Imagine that a Jew were to say the following:
I believe in the Greek sun god Helios. I believe that he is real, is a god, and has power. However, I believe Helios was created by, and is subservient to, Hashem. I also believe that Helios' power is dependent upon Hashem, and can be revoked or removed at Hashem's will at any moment. I do not worship Helios, I just believe he exists.
As far as I can tell, this belief, while rather nontraditional, is not in fact at odds with Judaism or halakha. I would even go so far as to say it ultimately comes down to semantics - if god is defined as "The singular being with complete and absolute power, ineffable, that which always was and always will be, and Who created everything and is everything", then it follows that there could only be one such being, and that is Hashem. If we instead define the word "god" as "someone or something really big or really strong, with capability that dwarfs any normal human, but not necessarily infinite in scale", then I think it is not, strictly speaking, "un-Jewish" to say that multiple beings fit that criteria provided that we recognize their subservience to/inferiority relative to Hashem, from whom all other beings descend. Indeed, by that definition it could be said that Gabriel, the Leviathan, or even Og, are, in some sense of the word, "gods", but much smaller/limited in scope and scale/undeserving of worship/otherwise total squares compared to Hashem.
Is my reasoning correct, or is there a clear prohibition against ever acknowledging any validity of another deity, no matter how it is justified or downplayed?
Note: I use Helios as an example because there are a handful of cases in which synagogues of the ancient world contained pictures of Helios or other references to him, making Helios a genuine comparison. The prevailing scholarly theory is that these synagogues were not heretical Jewish groups who believed in Helios as an independent deity per se, but rather began to consider the gods of the surrounding nations to be angels while not actually worshiping them. My question is inspired by that, and essentially asks whether such a thing or its logical extension is possible/halakhically permissible.
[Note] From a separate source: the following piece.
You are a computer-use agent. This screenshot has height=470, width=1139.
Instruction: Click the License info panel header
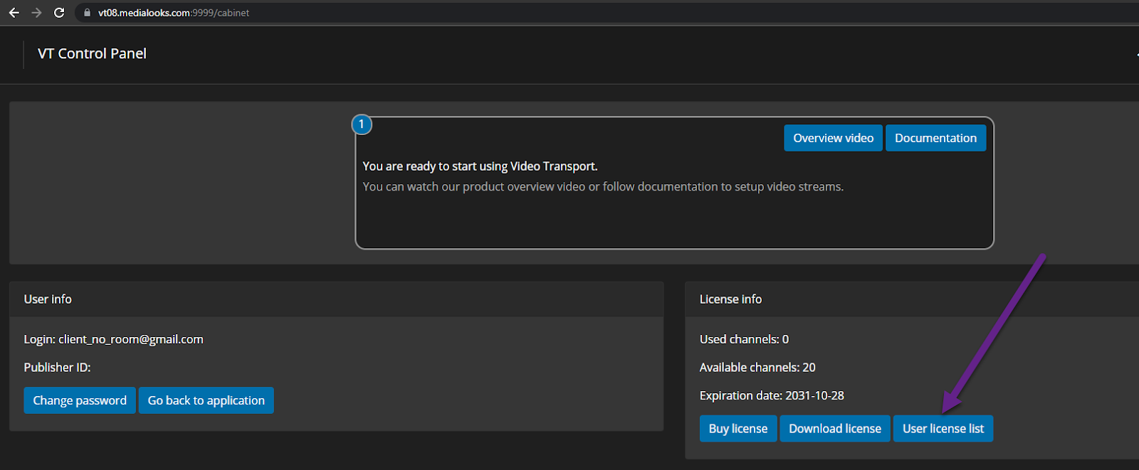[x=730, y=299]
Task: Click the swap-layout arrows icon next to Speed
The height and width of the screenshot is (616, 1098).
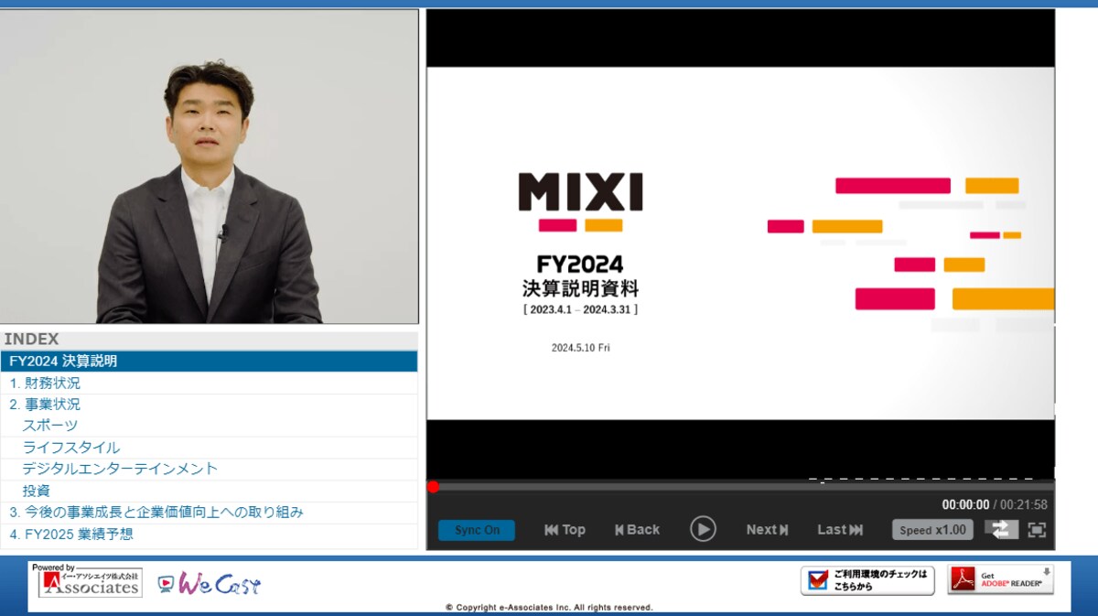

Update: I'll note that the first and second of the ten commandments are "I am the Lord your God", and "You shall have no other gods before me". As far as I can tell, this could mean "I am your God, and the other godlike beings are not your God, even if they could be defined as a god by some definitions", and "You shall have no other gods before/above me, or receiving worship, but not necessarily after me [in the manner I described two paragraphs above]".
Also, to be clear, I do not believe in Helios or any other such thing, but I still think it's an interesting question.